## Problem details
The stretch from the line with "This screenshot has height=337, width=890." through the line with "Click the user" in the records below: write it out exactly, and nothing else.

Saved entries
───
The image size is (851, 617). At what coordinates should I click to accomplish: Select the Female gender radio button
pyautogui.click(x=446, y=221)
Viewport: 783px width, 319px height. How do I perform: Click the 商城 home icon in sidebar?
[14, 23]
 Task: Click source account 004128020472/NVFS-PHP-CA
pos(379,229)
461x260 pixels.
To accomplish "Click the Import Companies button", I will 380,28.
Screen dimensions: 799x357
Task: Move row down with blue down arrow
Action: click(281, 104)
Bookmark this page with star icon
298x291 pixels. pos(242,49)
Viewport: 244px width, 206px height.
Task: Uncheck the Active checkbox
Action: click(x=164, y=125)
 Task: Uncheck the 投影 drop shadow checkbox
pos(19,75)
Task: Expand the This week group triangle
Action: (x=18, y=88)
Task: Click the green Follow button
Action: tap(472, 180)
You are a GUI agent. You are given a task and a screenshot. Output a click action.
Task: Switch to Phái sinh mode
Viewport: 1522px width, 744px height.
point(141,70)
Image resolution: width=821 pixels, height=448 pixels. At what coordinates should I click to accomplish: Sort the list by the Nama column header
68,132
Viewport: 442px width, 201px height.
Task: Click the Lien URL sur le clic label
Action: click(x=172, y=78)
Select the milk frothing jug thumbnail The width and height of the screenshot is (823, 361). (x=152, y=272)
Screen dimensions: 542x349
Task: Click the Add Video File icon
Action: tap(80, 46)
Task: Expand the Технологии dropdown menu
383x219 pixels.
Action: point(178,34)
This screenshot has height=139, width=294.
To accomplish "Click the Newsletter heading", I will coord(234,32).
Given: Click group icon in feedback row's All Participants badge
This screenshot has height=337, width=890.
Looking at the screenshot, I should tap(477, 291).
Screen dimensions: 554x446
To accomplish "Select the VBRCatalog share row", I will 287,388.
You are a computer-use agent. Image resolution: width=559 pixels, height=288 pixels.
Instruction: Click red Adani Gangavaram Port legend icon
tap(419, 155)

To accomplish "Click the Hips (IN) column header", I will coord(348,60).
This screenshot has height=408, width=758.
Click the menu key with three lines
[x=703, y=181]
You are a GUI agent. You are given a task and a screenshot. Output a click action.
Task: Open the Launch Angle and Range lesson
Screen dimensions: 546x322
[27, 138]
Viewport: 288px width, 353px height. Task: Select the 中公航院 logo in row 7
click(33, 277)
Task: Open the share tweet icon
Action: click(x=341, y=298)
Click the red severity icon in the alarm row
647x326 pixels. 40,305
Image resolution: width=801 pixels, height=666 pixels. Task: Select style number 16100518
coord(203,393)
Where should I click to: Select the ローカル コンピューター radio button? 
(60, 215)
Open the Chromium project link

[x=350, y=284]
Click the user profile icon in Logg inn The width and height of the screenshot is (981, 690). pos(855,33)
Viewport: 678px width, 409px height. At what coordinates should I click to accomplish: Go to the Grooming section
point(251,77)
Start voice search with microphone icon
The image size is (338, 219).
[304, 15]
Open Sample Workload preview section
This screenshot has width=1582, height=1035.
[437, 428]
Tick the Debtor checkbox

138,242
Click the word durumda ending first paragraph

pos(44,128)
───
## Answer section
This screenshot has height=337, width=890.
Looking at the screenshot, I should tap(477, 291).
Screen dimensions: 554x446
To accomplish "Select the VBRCatalog share row", I will 287,388.
You are a computer-use agent. Image resolution: width=559 pixels, height=288 pixels.
Instruction: Click red Adani Gangavaram Port legend icon
tap(419, 155)

To accomplish "Click the Hips (IN) column header", I will coord(348,60).
This screenshot has height=408, width=758.
Click the menu key with three lines
[x=703, y=181]
You are a GUI agent. You are given a task and a screenshot. Output a click action.
Task: Open the Launch Angle and Range lesson
Screen dimensions: 546x322
[27, 138]
Viewport: 288px width, 353px height. Task: Select the 中公航院 logo in row 7
click(33, 277)
Task: Open the share tweet icon
Action: click(x=341, y=298)
Click the red severity icon in the alarm row
647x326 pixels. 40,305
Image resolution: width=801 pixels, height=666 pixels. Task: Select style number 16100518
coord(203,393)
Where should I click to: Select the ローカル コンピューター radio button? 
(60, 215)
Open the Chromium project link

[x=350, y=284]
Click the user profile icon in Logg inn The width and height of the screenshot is (981, 690). pos(855,33)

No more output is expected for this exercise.